Ever wonder what people are saying about you when you aren’t present? Hopefully they aren’t saying things like Jeremiah’s family and neighbors in his home town were saying and planning about and for him.
The Old Testament lesson for Sunday (Jer. 11: 18-20) is the first of several complaints that are woven throughout chapters 11 – 20. Jeremiah is caught between an insistent God and a resistant people. God insists that he preach words of condemnation calling the people O Judah from mixing Baal worship with worship of the God of their rescue from Egypt who gave them the land in which they now dwell. But the people refuse to listen.

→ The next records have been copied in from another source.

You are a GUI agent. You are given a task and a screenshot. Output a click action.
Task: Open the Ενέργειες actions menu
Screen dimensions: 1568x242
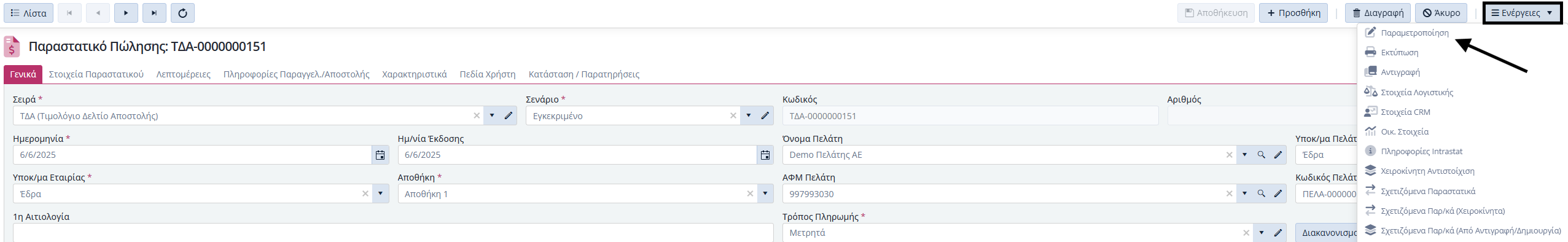coord(1522,13)
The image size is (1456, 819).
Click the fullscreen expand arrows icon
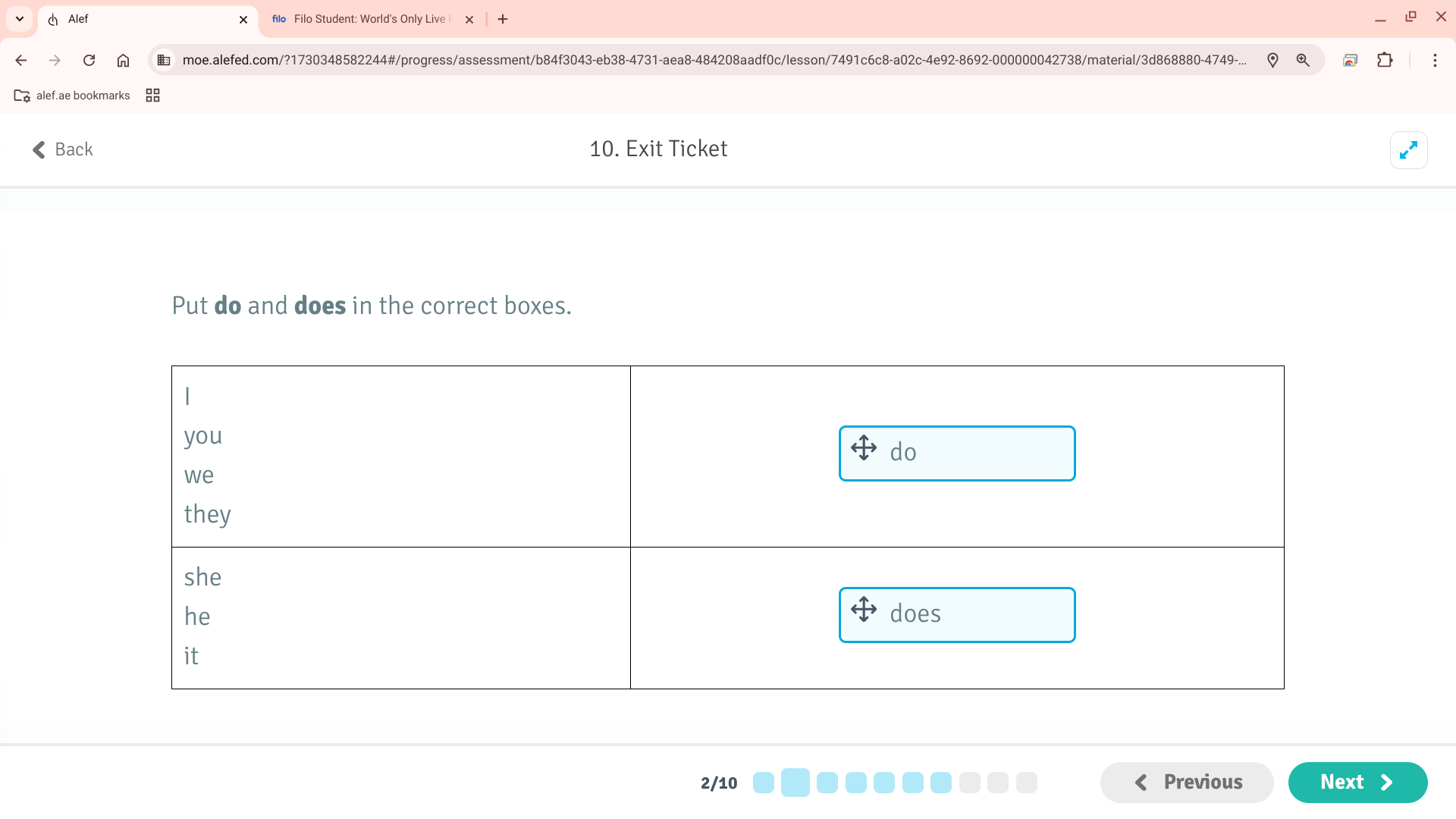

Jeremiah calls them to turn from their ways lest God bring him judgment down on them through the looming Babylonian empire.
Chapter 11, brings a crisis for God, Judah and Jeremiah. Jeremiah is directed is to preach in the streets of Jerusalem, that because they refuse to listen in spite of all that God has done for them; instead, they have revolted against their God and Savior. Though the people might cry to him for help, God will not listen. Furthermore, Jeremiah is not to pray for or on behalf of the people. The Lord will destroy the “green olive tree” which God had gently planted and cared for since it was but a seedling.
So what does Jeremiah get for his faithfulness to God? His family and neighbors in Anathoth secretly plan to kill him and wipe out his name before he can get married and have children. He doesn’t know anything about it until God reveals their plans to him. Then he reacts. “I was like a gentle lamb led to the slaughter. I did not know it was against me they devised schemes.” They had already warned him, “Do not prophesy in the name of the Lord, or you will die by our hand.” However, Jeremiah did not seem to take the threat seriously. How could he? He was compelled to speak out as God directed him.
The Old Testament lesson 11:18-20 with the addition of vv. 19-23, fits in well with the gospel lesson (Mark; 30-37) where Jesus tells of his suffering, death and resurrection in Jerusalem. In the Gospel of Mark by 6:3 there are already plans being made how to “destroy him.” Yet, like Jeremiah, Jesus too is serving His insistent heavenly Father in a ministry to often resistant people. But in the end, it is Jeremiah whose word we still have and Jesus who remains our savior.